### DIRECTIONS
All of the data below should be returned exactly.

(Saved entries)

____________

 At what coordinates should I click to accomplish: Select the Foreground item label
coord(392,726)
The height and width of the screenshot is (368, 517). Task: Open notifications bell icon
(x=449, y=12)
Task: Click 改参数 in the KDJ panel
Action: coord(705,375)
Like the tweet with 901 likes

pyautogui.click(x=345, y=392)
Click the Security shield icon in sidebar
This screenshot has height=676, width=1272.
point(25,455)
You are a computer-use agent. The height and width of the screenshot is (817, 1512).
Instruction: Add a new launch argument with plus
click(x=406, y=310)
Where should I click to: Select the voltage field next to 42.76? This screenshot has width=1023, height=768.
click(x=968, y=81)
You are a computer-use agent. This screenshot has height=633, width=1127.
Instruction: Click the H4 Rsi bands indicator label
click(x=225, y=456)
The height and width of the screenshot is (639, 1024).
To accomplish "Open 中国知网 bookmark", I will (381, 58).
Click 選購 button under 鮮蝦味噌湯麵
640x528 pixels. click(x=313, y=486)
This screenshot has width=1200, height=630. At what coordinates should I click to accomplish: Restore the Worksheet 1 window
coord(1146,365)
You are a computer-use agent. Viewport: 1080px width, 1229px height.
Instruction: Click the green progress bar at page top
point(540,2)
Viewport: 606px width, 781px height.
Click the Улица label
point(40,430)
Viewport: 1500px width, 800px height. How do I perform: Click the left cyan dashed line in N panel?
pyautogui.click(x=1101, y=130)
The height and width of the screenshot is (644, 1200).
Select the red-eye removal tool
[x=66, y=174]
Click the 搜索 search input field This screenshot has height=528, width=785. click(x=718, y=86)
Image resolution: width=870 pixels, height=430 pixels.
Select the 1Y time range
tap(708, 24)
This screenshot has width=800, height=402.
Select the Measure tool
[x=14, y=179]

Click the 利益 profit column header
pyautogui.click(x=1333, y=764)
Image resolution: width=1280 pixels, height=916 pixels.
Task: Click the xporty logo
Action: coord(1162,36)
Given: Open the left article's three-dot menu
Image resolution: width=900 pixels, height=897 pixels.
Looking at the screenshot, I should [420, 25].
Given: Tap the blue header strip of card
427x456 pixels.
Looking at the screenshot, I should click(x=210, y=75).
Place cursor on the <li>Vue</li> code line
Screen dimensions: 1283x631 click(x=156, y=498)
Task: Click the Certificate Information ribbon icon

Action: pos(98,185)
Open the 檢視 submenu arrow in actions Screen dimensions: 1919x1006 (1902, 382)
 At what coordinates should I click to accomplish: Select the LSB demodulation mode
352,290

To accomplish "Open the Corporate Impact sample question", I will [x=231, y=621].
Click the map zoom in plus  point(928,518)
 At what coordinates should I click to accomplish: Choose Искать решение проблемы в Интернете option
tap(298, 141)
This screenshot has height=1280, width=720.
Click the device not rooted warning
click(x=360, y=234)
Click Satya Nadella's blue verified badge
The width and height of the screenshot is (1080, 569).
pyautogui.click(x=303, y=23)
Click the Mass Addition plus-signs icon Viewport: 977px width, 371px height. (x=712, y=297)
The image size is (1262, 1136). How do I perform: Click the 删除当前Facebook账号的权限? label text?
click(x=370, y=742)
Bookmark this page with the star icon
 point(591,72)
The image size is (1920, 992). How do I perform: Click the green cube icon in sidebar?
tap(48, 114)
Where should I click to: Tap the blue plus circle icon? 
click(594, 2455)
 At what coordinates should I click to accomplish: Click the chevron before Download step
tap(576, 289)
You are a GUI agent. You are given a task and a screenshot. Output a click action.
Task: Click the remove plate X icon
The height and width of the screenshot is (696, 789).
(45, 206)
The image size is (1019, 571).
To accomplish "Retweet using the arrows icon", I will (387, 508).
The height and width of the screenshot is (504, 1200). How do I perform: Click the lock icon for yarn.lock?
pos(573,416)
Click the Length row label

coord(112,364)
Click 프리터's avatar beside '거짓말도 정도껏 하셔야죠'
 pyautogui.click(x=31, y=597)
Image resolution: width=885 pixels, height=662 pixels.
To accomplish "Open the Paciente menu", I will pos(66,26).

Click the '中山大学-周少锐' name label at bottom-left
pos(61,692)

____________

### SOLUTION FOR THIS TASK
 At what coordinates should I click to accomplish: Select the Foreground item label
coord(392,726)
The height and width of the screenshot is (368, 517). Task: Open notifications bell icon
(x=449, y=12)
Task: Click 改参数 in the KDJ panel
Action: coord(705,375)
Like the tweet with 901 likes

pyautogui.click(x=345, y=392)
Click the Security shield icon in sidebar
This screenshot has height=676, width=1272.
point(25,455)
You are a computer-use agent. The height and width of the screenshot is (817, 1512).
Instruction: Add a new launch argument with plus
click(x=406, y=310)
Where should I click to: Select the voltage field next to 42.76? This screenshot has width=1023, height=768.
click(x=968, y=81)
You are a computer-use agent. This screenshot has height=633, width=1127.
Instruction: Click the H4 Rsi bands indicator label
click(x=225, y=456)
The height and width of the screenshot is (639, 1024).
To accomplish "Open 中国知网 bookmark", I will (381, 58).
Click 選購 button under 鮮蝦味噌湯麵
640x528 pixels. click(x=313, y=486)
This screenshot has width=1200, height=630. At what coordinates should I click to accomplish: Restore the Worksheet 1 window
coord(1146,365)
You are a computer-use agent. Viewport: 1080px width, 1229px height.
Instruction: Click the green progress bar at page top
point(540,2)
Viewport: 606px width, 781px height.
Click the Улица label
point(40,430)
Viewport: 1500px width, 800px height. How do I perform: Click the left cyan dashed line in N panel?
pyautogui.click(x=1101, y=130)
The height and width of the screenshot is (644, 1200).
Select the red-eye removal tool
[x=66, y=174]
Click the 搜索 search input field This screenshot has height=528, width=785. click(x=718, y=86)
Image resolution: width=870 pixels, height=430 pixels.
Select the 1Y time range
tap(708, 24)
This screenshot has width=800, height=402.
Select the Measure tool
[x=14, y=179]

Click the 利益 profit column header
pyautogui.click(x=1333, y=764)
Image resolution: width=1280 pixels, height=916 pixels.
Task: Click the xporty logo
Action: coord(1162,36)
Given: Open the left article's three-dot menu
Image resolution: width=900 pixels, height=897 pixels.
Looking at the screenshot, I should [420, 25].
Given: Tap the blue header strip of card
427x456 pixels.
Looking at the screenshot, I should click(x=210, y=75).
Place cursor on the <li>Vue</li> code line
Screen dimensions: 1283x631 click(x=156, y=498)
Task: Click the Certificate Information ribbon icon

Action: pos(98,185)
Open the 檢視 submenu arrow in actions Screen dimensions: 1919x1006 (1902, 382)
 At what coordinates should I click to accomplish: Select the LSB demodulation mode
352,290

To accomplish "Open the Corporate Impact sample question", I will [x=231, y=621].
Click the map zoom in plus  point(928,518)
 At what coordinates should I click to accomplish: Choose Искать решение проблемы в Интернете option
tap(298, 141)
This screenshot has height=1280, width=720.
Click the device not rooted warning
click(x=360, y=234)
Click Satya Nadella's blue verified badge
The width and height of the screenshot is (1080, 569).
pyautogui.click(x=303, y=23)
Click the Mass Addition plus-signs icon Viewport: 977px width, 371px height. (x=712, y=297)
The image size is (1262, 1136). How do I perform: Click the 删除当前Facebook账号的权限? label text?
click(x=370, y=742)
Bookmark this page with the star icon
 point(591,72)
The image size is (1920, 992). How do I perform: Click the green cube icon in sidebar?
tap(48, 114)
Where should I click to: Tap the blue plus circle icon? 
click(594, 2455)
 At what coordinates should I click to accomplish: Click the chevron before Download step
tap(576, 289)
You are a GUI agent. You are given a task and a screenshot. Output a click action.
Task: Click the remove plate X icon
The height and width of the screenshot is (696, 789).
(45, 206)
The image size is (1019, 571).
To accomplish "Retweet using the arrows icon", I will (387, 508).
The height and width of the screenshot is (504, 1200). How do I perform: Click the lock icon for yarn.lock?
pos(573,416)
Click the Length row label

coord(112,364)
Click 프리터's avatar beside '거짓말도 정도껏 하셔야죠'
 pyautogui.click(x=31, y=597)
Image resolution: width=885 pixels, height=662 pixels.
To accomplish "Open the Paciente menu", I will pos(66,26).

Click the '中山大学-周少锐' name label at bottom-left
pos(61,692)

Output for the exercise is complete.